# Hardwood floors = dry, rough feet??



## maherwoman (Jul 28, 2006)

Anyone had this experience?

I've lived most of my life in carpeted households, and this past March moved into a place that is ALL hardwood floor (except the kitchen and bathroom, which are tile). I've noticed that my feet have become quite dry and harder on the bottoms (on the heels). Is this a common thing? Has anyone experienced this? 

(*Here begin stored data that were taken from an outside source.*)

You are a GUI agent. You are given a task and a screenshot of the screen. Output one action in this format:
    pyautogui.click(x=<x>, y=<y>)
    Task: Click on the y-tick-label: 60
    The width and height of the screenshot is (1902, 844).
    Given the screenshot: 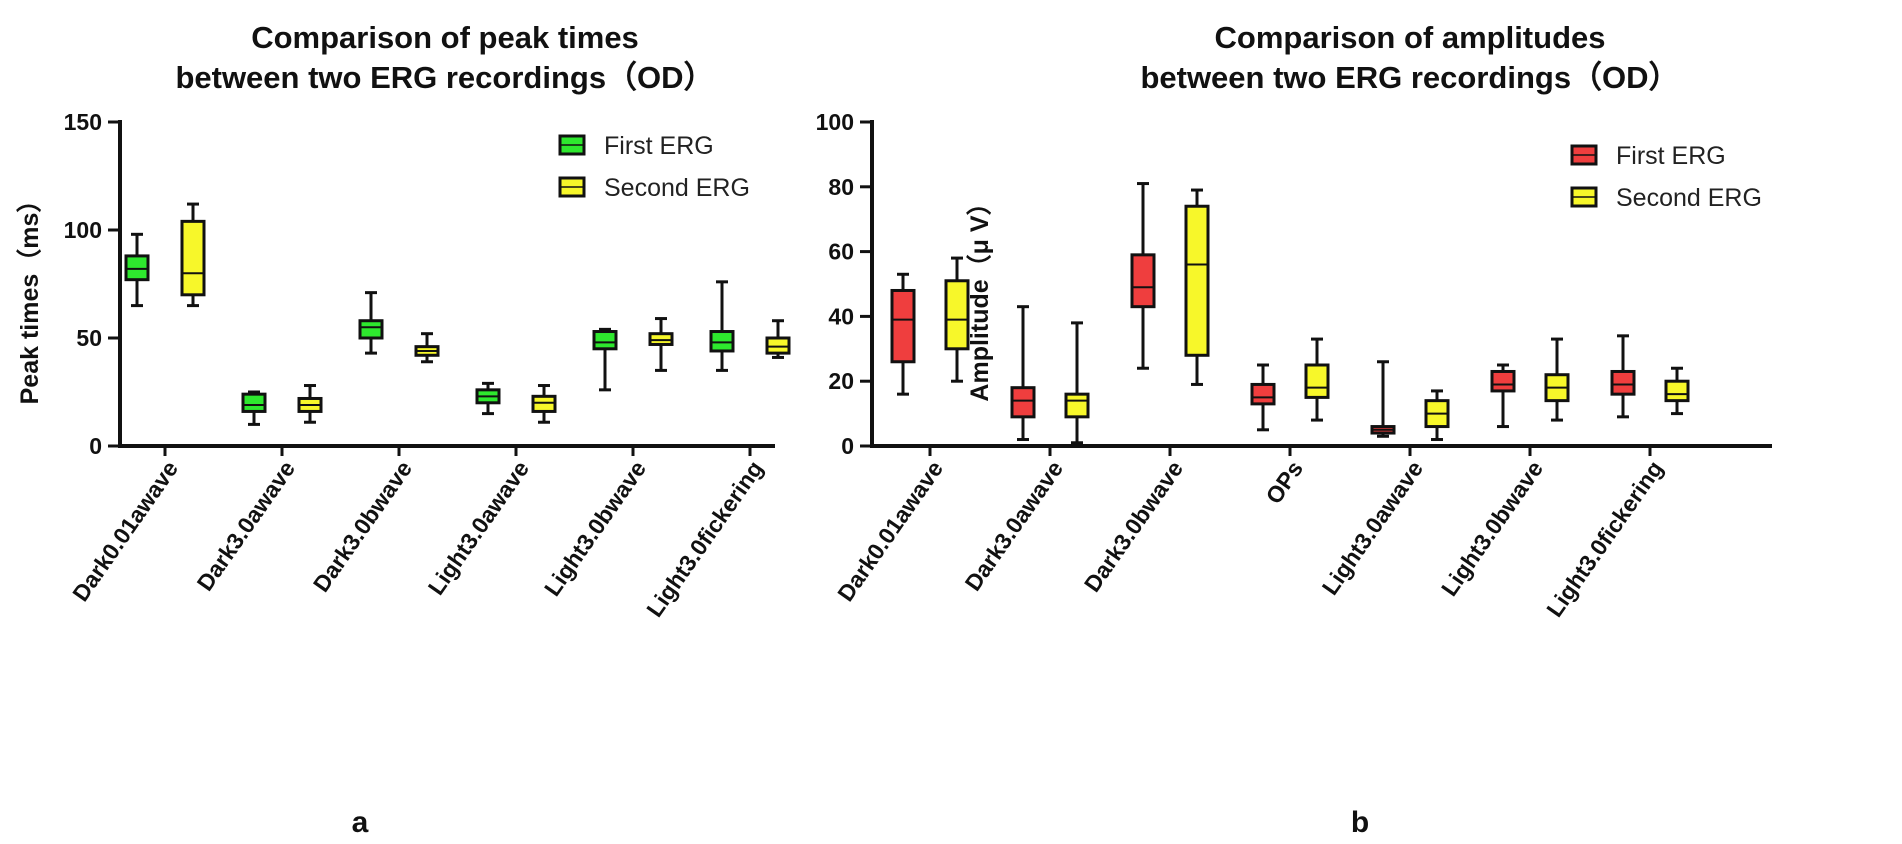 What is the action you would take?
    pyautogui.click(x=841, y=252)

I ask because I never noticed before that they were quite this dry. A bit on the dry side, yes, but not to the point where they were noticably dry around the cuticles and such!! I've started putting lotion on them nightly, and have definitely noticed a difference, but find myself wondering if the hard floors are to blame for this recent dryness. 

Anyone??


----------



## rubysmom (Jul 29, 2006)

We have hardwood floors but have never noticed a difference in the dryness of our feet. Are you cleaning it with a particular solution that you might be allergic/sensitive to? Perhaps your house in general is drier because there isn't carpeting to hold the humidity? Anyway, a lack of carpeting is much healthier. Carpets hold all kinds of dirt and allergens even if you clean them regularly. I can't wait till we get rid of the last of our wall-to-wall carpeting. Oh yeah, we clean our hardwoods with a 50/50 mixture of white vinegar and warm water. Another great use for vinegar!


----------



## Jenni (Jul 29, 2006)

I have wood floors. I think they are probably harder on the feet. I love to knit socks and a lot of the time I wear them around the house.


----------



## maherwoman (Jul 29, 2006)

Yeah, I should probably wear sock more often. I wear my flip flops occassionally, and that helps, but I think socks would be better. And the combo of lotion and socks would be even better than that!


----------